━━━━━ Given records

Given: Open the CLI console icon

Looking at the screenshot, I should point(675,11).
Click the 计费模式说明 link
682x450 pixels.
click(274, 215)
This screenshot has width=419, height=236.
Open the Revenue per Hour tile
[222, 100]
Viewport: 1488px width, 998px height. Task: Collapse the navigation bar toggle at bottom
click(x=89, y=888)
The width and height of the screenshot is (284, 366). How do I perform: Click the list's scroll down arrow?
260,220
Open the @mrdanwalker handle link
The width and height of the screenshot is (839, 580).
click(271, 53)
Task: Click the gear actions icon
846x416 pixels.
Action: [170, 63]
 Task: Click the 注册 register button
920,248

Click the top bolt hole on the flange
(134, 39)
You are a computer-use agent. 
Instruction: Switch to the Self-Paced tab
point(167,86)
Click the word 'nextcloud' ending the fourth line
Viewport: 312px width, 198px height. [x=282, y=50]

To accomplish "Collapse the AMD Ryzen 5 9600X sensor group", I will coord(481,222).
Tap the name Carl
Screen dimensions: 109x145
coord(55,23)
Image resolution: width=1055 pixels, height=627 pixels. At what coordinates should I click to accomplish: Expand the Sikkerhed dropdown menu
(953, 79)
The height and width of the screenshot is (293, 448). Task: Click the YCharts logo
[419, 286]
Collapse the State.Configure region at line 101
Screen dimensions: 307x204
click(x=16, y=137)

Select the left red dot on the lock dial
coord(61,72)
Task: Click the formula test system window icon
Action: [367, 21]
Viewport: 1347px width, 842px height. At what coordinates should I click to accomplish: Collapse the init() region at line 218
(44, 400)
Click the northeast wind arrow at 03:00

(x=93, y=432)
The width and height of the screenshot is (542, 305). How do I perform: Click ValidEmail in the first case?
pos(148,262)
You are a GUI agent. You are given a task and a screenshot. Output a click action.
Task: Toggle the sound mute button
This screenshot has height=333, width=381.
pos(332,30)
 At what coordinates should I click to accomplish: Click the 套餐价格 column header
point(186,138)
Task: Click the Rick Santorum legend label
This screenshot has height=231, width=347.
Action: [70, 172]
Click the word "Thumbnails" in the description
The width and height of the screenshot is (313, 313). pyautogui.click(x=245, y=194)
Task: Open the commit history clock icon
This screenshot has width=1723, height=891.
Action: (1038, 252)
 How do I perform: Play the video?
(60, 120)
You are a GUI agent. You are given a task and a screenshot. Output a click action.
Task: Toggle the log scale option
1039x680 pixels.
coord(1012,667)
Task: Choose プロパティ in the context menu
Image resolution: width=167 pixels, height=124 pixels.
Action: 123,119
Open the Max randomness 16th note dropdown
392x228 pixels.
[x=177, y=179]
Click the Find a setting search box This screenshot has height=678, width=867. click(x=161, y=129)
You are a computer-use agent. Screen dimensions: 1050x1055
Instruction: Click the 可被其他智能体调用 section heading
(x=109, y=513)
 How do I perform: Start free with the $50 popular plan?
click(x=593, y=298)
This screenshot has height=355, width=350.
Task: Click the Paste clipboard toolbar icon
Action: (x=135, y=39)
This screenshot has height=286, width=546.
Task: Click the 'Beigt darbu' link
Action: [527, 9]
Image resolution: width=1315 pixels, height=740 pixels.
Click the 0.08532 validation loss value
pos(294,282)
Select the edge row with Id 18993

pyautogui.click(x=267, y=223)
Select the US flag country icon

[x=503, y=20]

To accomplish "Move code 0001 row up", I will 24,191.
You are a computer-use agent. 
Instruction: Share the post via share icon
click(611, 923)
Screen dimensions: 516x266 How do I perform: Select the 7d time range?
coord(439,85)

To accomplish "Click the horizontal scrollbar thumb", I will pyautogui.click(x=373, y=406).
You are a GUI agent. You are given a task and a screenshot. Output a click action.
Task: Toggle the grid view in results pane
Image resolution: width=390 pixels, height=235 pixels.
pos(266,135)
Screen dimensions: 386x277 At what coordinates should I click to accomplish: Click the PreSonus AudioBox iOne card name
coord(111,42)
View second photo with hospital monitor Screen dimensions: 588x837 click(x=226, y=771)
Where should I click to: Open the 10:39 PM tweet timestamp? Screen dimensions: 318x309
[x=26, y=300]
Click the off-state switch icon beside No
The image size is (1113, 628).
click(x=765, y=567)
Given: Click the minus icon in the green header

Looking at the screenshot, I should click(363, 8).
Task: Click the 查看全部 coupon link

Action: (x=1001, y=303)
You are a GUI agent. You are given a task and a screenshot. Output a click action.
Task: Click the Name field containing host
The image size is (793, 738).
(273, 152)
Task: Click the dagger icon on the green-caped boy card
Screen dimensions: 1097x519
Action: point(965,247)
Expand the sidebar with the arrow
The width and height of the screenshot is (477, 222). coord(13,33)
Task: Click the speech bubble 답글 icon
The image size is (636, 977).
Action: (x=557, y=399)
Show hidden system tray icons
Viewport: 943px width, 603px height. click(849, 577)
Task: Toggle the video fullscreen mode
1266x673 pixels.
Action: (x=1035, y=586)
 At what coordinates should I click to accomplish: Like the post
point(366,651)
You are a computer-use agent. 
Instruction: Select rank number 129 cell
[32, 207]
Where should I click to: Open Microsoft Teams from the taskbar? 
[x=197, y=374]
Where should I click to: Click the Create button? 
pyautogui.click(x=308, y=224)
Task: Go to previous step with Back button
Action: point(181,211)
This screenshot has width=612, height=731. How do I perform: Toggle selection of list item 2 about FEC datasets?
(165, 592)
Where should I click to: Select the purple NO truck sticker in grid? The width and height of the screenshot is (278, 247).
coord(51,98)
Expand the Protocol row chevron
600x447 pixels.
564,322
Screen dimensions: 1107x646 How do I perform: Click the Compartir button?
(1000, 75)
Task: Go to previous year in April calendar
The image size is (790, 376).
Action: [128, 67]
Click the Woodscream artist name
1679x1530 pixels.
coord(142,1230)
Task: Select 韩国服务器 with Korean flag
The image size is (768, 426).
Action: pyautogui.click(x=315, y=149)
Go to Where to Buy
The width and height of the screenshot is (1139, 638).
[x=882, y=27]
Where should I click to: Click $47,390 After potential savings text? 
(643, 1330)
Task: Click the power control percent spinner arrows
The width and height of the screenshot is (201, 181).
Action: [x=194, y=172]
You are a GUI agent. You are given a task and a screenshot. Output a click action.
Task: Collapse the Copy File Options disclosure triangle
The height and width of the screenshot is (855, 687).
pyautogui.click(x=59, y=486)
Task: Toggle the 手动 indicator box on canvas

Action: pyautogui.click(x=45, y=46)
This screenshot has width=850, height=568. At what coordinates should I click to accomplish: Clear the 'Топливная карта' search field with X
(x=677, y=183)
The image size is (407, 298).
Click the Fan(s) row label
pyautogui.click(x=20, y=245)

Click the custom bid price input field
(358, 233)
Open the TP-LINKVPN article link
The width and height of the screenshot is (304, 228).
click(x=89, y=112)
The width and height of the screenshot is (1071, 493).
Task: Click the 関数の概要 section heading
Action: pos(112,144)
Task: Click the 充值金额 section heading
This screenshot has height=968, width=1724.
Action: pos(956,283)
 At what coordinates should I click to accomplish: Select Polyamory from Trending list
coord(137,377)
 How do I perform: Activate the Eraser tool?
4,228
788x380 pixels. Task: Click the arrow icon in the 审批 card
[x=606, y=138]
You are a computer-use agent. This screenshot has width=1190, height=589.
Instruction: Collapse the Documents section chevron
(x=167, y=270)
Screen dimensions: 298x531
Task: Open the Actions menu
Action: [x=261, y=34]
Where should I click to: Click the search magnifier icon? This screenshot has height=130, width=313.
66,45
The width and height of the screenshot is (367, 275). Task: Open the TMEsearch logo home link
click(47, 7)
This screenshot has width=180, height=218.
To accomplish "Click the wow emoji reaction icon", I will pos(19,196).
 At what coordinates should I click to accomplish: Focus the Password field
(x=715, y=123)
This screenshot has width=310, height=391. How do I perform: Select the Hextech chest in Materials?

━━━━━━━━━━

• _What to work on_:
Beginning from the line that contains "This screenshot has height=968, width=1724.", give each line again exactly, through the final line of the records.

• _Answer to this exercise_:
This screenshot has height=968, width=1724.
Action: pos(956,283)
 At what coordinates should I click to accomplish: Select Polyamory from Trending list
coord(137,377)
 How do I perform: Activate the Eraser tool?
4,228
788x380 pixels. Task: Click the arrow icon in the 审批 card
[x=606, y=138]
You are a computer-use agent. This screenshot has width=1190, height=589.
Instruction: Collapse the Documents section chevron
(x=167, y=270)
Screen dimensions: 298x531
Task: Open the Actions menu
Action: [x=261, y=34]
Where should I click to: Click the search magnifier icon? This screenshot has height=130, width=313.
66,45
The width and height of the screenshot is (367, 275). Task: Open the TMEsearch logo home link
click(47, 7)
This screenshot has width=180, height=218.
To accomplish "Click the wow emoji reaction icon", I will pos(19,196).
 At what coordinates should I click to accomplish: Focus the Password field
(x=715, y=123)
This screenshot has width=310, height=391. How do I perform: Select the Hextech chest in Materials?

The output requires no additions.